Task requirements:
Every line in the entries where "computer" is found should be copied.

--- Dataset extract Enclosed Below ---

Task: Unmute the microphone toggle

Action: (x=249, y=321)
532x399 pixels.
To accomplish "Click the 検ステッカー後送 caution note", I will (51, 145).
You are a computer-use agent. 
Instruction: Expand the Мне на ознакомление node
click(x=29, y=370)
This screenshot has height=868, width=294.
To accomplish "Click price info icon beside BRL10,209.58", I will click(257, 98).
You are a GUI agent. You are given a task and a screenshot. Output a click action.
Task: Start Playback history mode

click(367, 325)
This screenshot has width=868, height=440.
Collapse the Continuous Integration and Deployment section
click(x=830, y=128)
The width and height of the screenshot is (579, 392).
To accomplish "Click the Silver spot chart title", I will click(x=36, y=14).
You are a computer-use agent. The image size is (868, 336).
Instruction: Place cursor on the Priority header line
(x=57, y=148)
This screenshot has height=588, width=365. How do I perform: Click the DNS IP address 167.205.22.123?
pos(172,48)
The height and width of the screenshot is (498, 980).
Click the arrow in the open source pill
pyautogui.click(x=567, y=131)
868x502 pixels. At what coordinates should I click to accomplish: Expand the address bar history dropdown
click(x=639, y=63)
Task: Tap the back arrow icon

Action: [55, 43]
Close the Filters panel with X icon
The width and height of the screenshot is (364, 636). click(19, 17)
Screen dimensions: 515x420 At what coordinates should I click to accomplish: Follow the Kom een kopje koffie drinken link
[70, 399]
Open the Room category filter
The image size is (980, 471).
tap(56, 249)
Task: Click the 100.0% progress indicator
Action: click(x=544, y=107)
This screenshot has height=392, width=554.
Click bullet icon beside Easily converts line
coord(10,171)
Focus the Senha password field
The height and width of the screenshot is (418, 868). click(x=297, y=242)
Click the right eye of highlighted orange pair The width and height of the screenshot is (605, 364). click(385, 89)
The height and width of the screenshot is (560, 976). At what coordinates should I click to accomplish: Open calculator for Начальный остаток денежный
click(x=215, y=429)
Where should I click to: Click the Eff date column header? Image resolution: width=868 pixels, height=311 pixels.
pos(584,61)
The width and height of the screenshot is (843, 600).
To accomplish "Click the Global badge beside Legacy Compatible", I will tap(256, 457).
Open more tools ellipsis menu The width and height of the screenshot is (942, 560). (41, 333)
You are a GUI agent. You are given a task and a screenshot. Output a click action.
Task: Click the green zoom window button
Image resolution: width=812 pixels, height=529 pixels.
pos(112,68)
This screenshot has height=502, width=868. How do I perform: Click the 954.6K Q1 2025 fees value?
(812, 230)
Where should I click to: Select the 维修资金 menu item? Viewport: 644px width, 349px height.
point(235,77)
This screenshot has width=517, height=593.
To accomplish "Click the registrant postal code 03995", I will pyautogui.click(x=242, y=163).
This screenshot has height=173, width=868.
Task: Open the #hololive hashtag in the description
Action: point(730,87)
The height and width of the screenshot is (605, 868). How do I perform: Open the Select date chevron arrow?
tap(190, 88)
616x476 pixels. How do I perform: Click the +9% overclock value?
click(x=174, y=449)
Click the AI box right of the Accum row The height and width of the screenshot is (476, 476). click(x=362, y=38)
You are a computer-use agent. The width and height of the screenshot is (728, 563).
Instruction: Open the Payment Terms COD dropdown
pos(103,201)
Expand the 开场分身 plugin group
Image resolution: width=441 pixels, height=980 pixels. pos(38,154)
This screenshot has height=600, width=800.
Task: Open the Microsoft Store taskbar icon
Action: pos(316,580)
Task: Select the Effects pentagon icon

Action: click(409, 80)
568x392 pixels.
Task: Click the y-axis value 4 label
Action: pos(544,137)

--- End of Enclosed Dataset extract ---

Finished exercise:
You are a computer-use agent. 
You are a computer-use agent. The image size is (868, 336).
You are a computer-use agent. The width and height of the screenshot is (728, 563).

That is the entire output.